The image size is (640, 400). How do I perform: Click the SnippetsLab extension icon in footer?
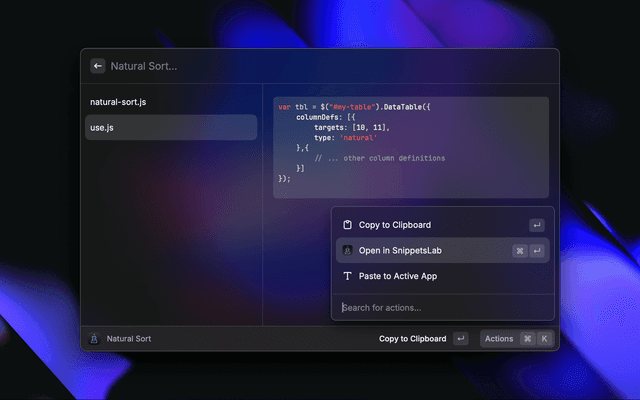(93, 339)
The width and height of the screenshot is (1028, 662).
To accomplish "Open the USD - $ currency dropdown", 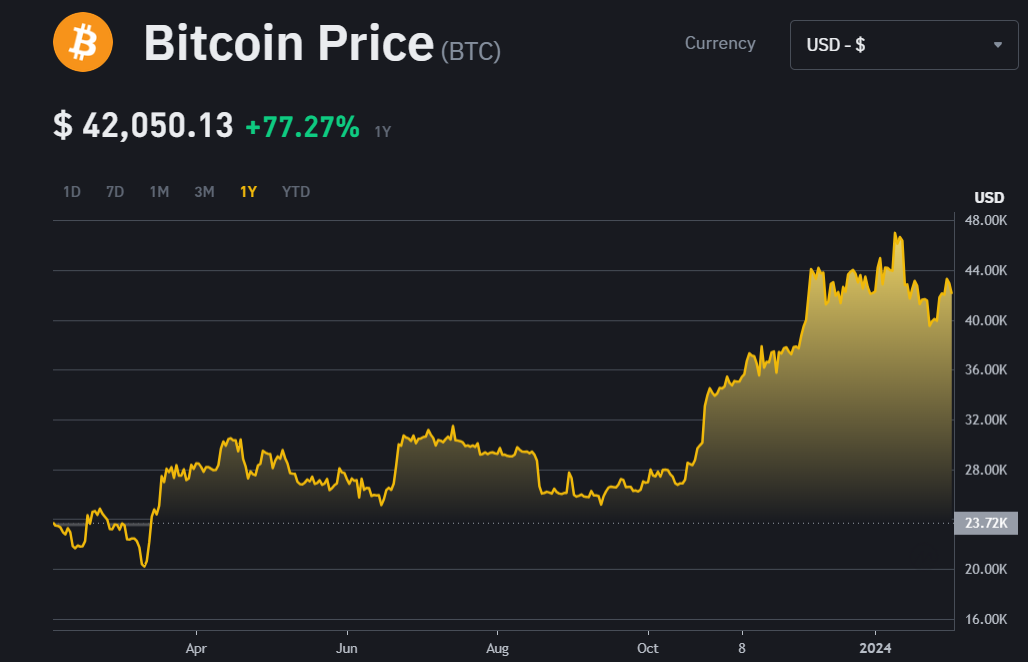I will point(904,45).
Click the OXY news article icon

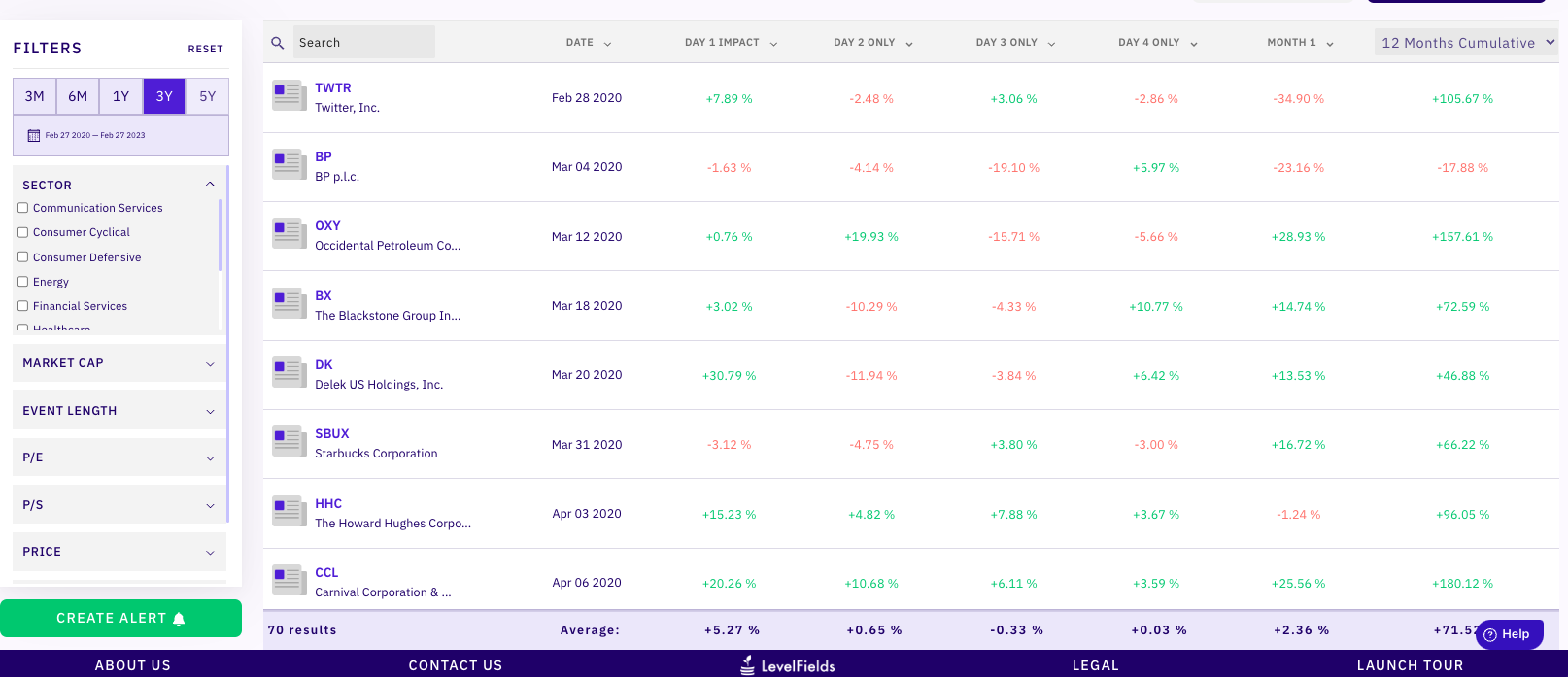tap(289, 234)
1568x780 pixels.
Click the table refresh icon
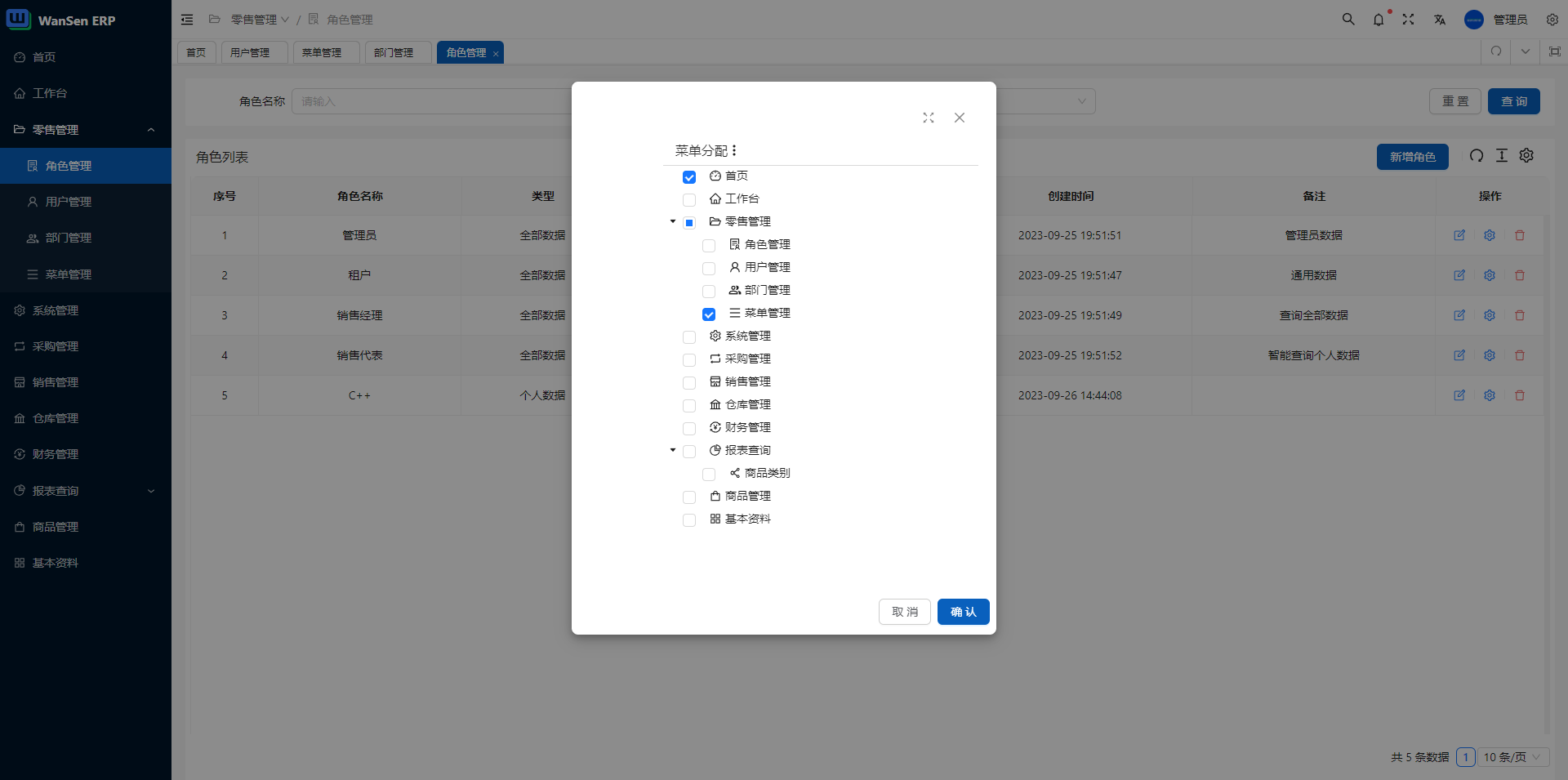tap(1477, 156)
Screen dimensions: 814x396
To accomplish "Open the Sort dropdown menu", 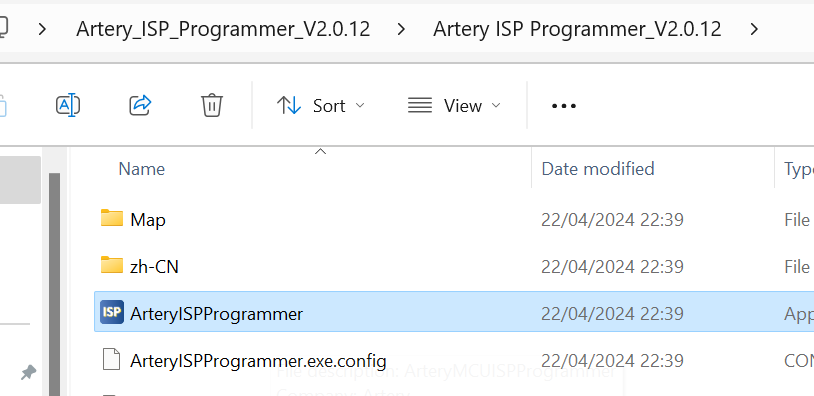I will tap(321, 105).
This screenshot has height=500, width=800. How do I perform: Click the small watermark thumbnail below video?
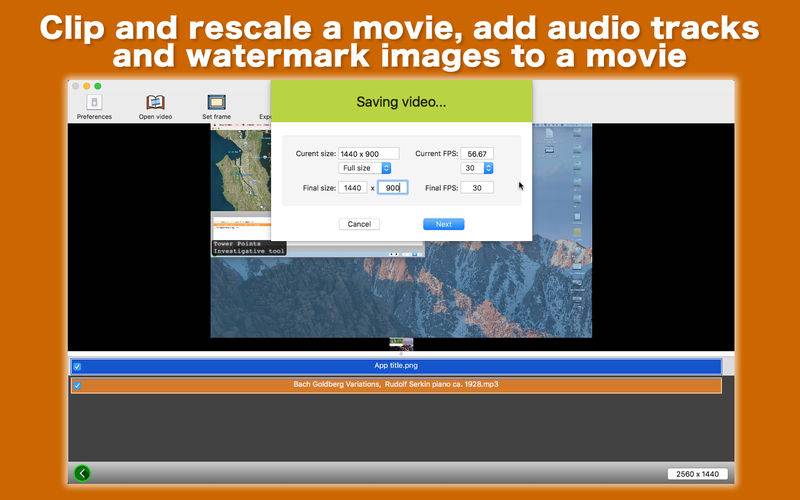pyautogui.click(x=401, y=344)
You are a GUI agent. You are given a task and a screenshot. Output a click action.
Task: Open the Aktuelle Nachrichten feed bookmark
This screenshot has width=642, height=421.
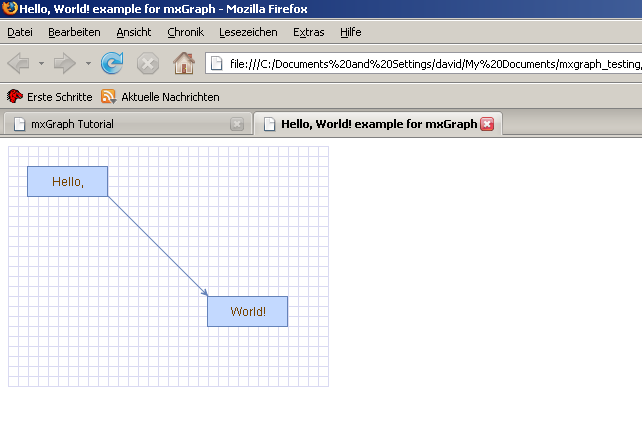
◆ ◆ ◆ ◆ ◆ ◆ ◆
= Aim of the exercise =
Every line from the one with "This screenshot has height=500, width=800." through the last line of the material gets printed exactly, and nothing more. Omit the pictures.

= Task output =
This screenshot has height=500, width=800. How do I perform: Click the small watermark thumbnail below video?
pyautogui.click(x=401, y=344)
You are a GUI agent. You are given a task and a screenshot. Output a click action.
Task: Open the Aktuelle Nachrichten feed bookmark
This screenshot has width=642, height=421.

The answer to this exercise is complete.